The “Farming System Improvement” component inherently recognizes differences in gender and wealth, and that not all resource-poor farmers are initially able to adopt expensive inputs. For example, while a farmer may not initially be able to afford expensive seed and fertilizer to grow maize, she may be able to vaccinate her chickens. After selling her chickens, she may be able to buy the seed and/or fertilizer.
Self-employed Village-based Advisors (VBAs)
The appropriate Inputs and information are disseminated to farmers through VBAs.
VBAs are:
- typically hard-working, selfless farmers
- selected by, and therefore trusted by, farmers in their Villages.
VBAs are taught:
- good crop/soil management,
- climate-smart technologies
- how to teach all farmers in their Villages, and
- how to make money from input supply and related services.
Most importantly, VBAs are able to generate enough income and are able to continue to offer their services to farmers after the end of a project.
Apart from benefiting from becoming better farmers, VBAs make money from a range of services which include:
Small Pack/Whole Village method
VBAs disseminate inputs to all farmers in a Village through the Small Pack method.

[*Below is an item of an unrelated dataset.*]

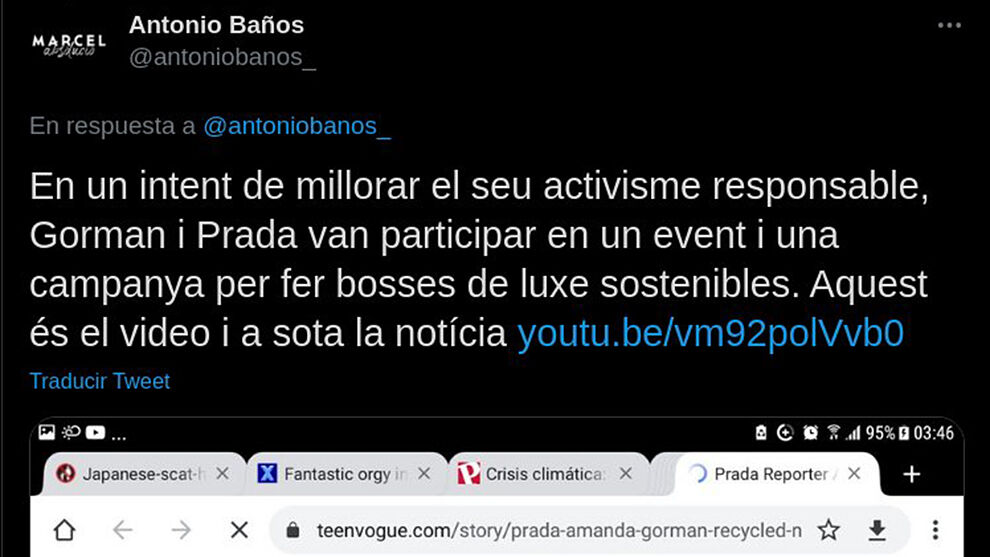Close the Crisis climática tab
The width and height of the screenshot is (990, 557).
[x=626, y=473]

A Small Pack typically contains 25 -100 g seed of an improved crop variety. The Small Pack gives all farmers in a Village, whether they are male or female, or wealthy or poor, the opportunity to “Learn-by-doing” with a new variety on their own farms with little risk.
The Small Pack is effective in creating demand for improved maize varieties, and farmers invariably return to the VBA to purchase larger quantities of seed.
For self-pollinated and vegetatively-propagated crops, farmers multiply the seed to plant over larger areas to improve their food security.